They lost the daily take from the shows at the Dreamland Theater, which could be $3,000 over the course of a brisk weekend. They lost the cash they had hidden under mattresses, inside shoeboxes, beneath loose floorboards. They lost their business ledgers and insurance paperwork, but that didn’t really matter anyway because the insurance companies were never going to pay out over a riot, and the banks were never going to issue a new business loan in ‘Niggertown,’ as white Tulsans still called it decades after the fact.

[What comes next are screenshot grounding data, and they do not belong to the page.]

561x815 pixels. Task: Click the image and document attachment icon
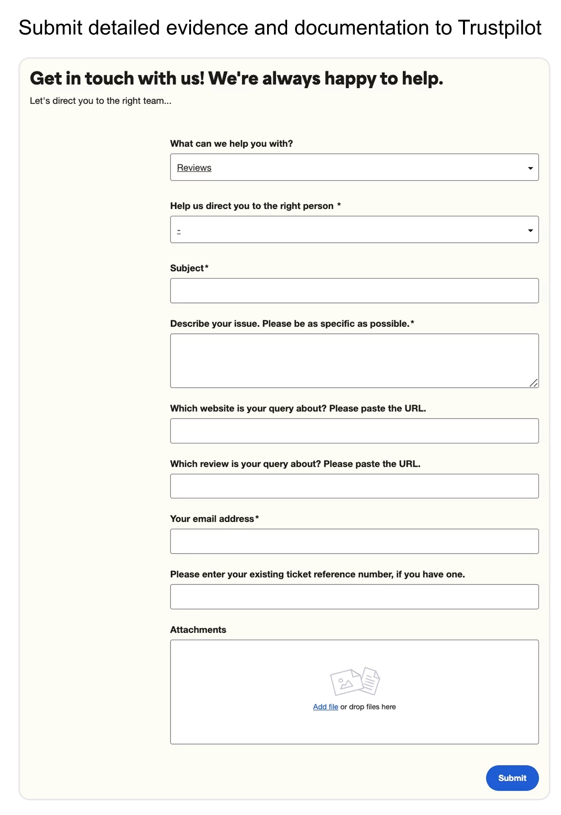pyautogui.click(x=355, y=681)
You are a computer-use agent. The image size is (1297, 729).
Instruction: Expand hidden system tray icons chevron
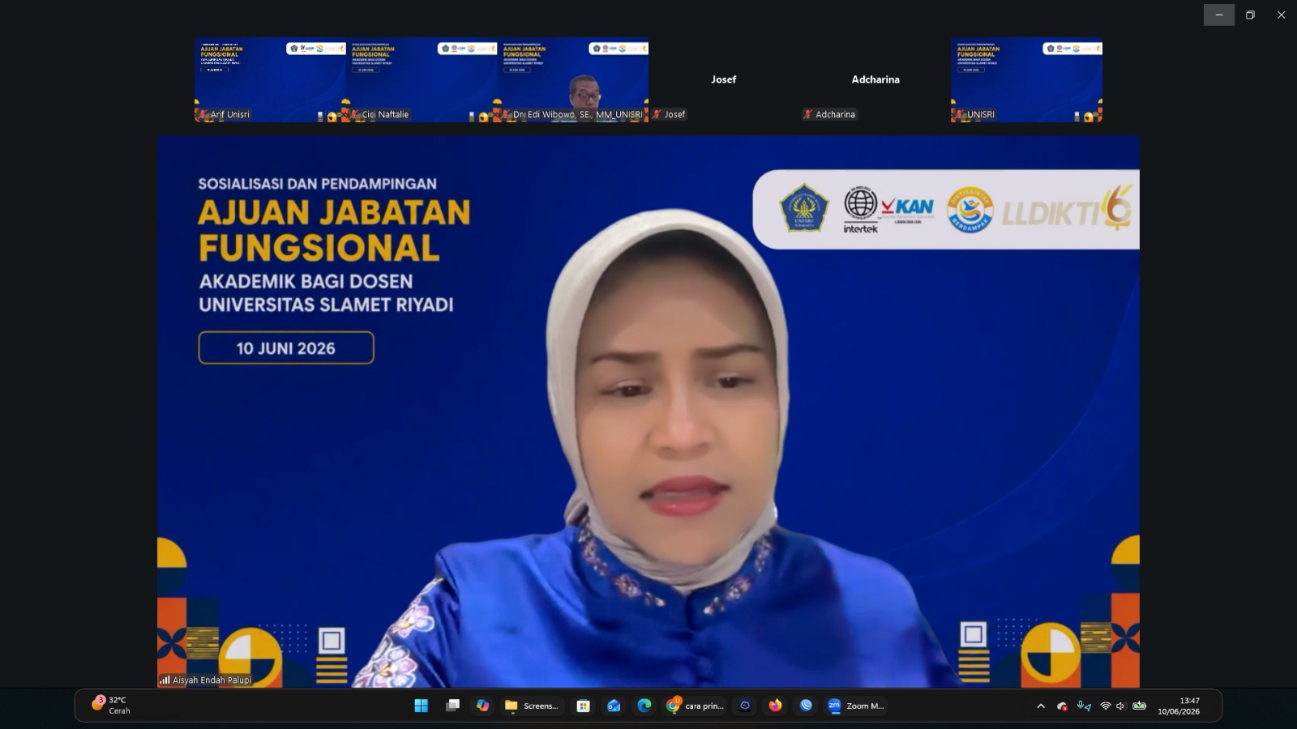point(1041,706)
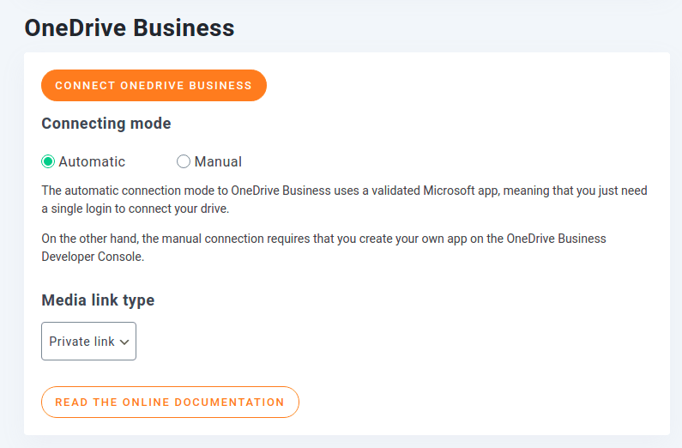Click the Connect OneDrive Business button
Viewport: 682px width, 448px height.
coord(154,85)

They lost A.J. Smitherman, the moral clarion at the Tulsa Star, who fled to Boston and then to Buffalo after he was charged with inciting a riot. They lost J.B. Stradford, the hotel owner and business magnate, who left for Chicago under similar legal threat. They lost Loula Williams, who didn’t leave Tulsa in body but did in spirit, unable to run her businesses as depression set in and her mind slowly fractured into a thousand shards that could only focus, occasionally, on those missing rings. They lost the hundreds of Greenwood residents, names unknown, who were seen walking northward on foot along the Midland Valley railroad track, their joint pilgrimage stretching for miles toward the horizon.
They lost their last bit of faith in a legal system that had never been built for them in the first place. They would file lawsuits, nearly 200 of them, in the coming years. But they knew they’d have to start rebuilding on their own long before a Tulsa or Oklahoma or U.S. Supreme Court judge would grant them justice, because all three courts had already failed them time and again.
They lost their ability to be remembered as anything but “they,” the collective victims of the 1921 Tulsa Race Massacre. Their individual hopes, dreams, frustrations, schemes, rivalries, loves became subsumed by the legacy of the riot, just as their homes had been devoured by the flames of the event itself. They became the refugees, the riot victims, the Negro problem, “bad niggers,”—and all that just in their own time. Today they are a point of historical trivia, a trending topic, a dramatic scene in the HBO series Watchmen, a dramatic scene in the HBO series Lovecraft Country, a canvass on which people have granted themselves the right to imprint their current racial anxieties and political agendas. Whether or not they would prefer to rest in peace, we have insisted they haunt us as ghosts. Their bones rise from the grave this very week. It is unnatural, and when considered beyond the urgent need to make headlines and history, almost unbearably grotesque. If it is now our responsibility to reckon with the depravity of it all, in a way that white Tulsa wouldn’t and black Tulsa wasn’t allowed to, then let us never minimize how horrible it truly was.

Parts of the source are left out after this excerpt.